Trailing behind President Bush's benchmark, Republican John McCain is winning 69 percent of voters in Miami-Dade who were born in Cuba, though that tally does not include GOP-dominated absentee ballots, according to an exit poll of more than 8,683 voters paid for by the Democratic firm of Bendixen & Associates.
Bush got 78 percent of the Cuban-American vote in 2004, according to a Pew Hispanic Center analysis of exit polls.
Another warning sign for the McCain campaign: Democrat Barack Obama is receiving support from about 61 percent of Miami-Dade. In 2004, Democrat John Kerry only won the county by 53 percent.
McCain is winning the Hispanic vote overall, 53 to 47 percent, in Miami-Dade. Venezuelans and Nicaraguans favor McCain, while people born in Colombia, Argentina, Peru, Mexico, the Honduras, the Dominican Republican and Puerto Rico lean toward Obama.

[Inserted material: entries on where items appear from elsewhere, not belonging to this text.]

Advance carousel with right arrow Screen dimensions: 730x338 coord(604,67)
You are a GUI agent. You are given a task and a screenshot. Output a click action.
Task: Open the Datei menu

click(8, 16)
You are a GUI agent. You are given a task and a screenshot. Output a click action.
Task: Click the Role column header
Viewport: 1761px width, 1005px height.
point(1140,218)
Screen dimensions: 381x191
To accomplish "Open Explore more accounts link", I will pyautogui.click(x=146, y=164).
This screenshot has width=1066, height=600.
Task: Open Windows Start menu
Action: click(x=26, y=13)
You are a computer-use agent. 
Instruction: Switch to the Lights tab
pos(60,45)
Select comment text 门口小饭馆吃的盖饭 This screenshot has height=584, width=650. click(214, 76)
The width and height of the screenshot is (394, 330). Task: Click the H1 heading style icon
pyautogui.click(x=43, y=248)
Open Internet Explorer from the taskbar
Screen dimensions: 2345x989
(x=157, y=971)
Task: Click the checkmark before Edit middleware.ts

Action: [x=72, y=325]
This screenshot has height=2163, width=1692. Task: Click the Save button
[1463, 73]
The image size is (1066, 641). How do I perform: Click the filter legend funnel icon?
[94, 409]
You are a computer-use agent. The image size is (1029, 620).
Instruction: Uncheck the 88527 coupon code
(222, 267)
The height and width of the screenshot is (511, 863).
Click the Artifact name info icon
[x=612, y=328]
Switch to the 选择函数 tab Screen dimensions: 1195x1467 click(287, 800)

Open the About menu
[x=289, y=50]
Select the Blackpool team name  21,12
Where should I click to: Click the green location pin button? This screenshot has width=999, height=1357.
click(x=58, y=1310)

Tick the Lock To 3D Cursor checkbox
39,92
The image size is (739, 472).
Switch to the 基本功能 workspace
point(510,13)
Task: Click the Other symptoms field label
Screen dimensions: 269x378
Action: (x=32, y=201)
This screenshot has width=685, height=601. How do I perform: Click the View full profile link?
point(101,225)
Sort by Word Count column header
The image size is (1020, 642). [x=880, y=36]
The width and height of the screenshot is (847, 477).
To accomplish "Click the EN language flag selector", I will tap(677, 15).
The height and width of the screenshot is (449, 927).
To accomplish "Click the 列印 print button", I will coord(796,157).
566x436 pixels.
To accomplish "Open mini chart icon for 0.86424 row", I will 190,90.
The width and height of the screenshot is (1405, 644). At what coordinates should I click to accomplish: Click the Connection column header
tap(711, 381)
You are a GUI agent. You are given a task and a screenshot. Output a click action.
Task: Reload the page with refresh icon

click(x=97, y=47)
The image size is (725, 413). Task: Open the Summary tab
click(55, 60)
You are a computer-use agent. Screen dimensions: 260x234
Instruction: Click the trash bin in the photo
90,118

Obama is also winning the white, non-Hispanic vote, with 64 percent, though McCain leads among evangelicals. In striking polar opposites, Obama got 72 percent of the voters under 29 years old, while McCain got 74 percent of the voters over 75.
The survey was conducted Oct. 20-28 by University of Miami political science students at 18 of the county's early voting sites.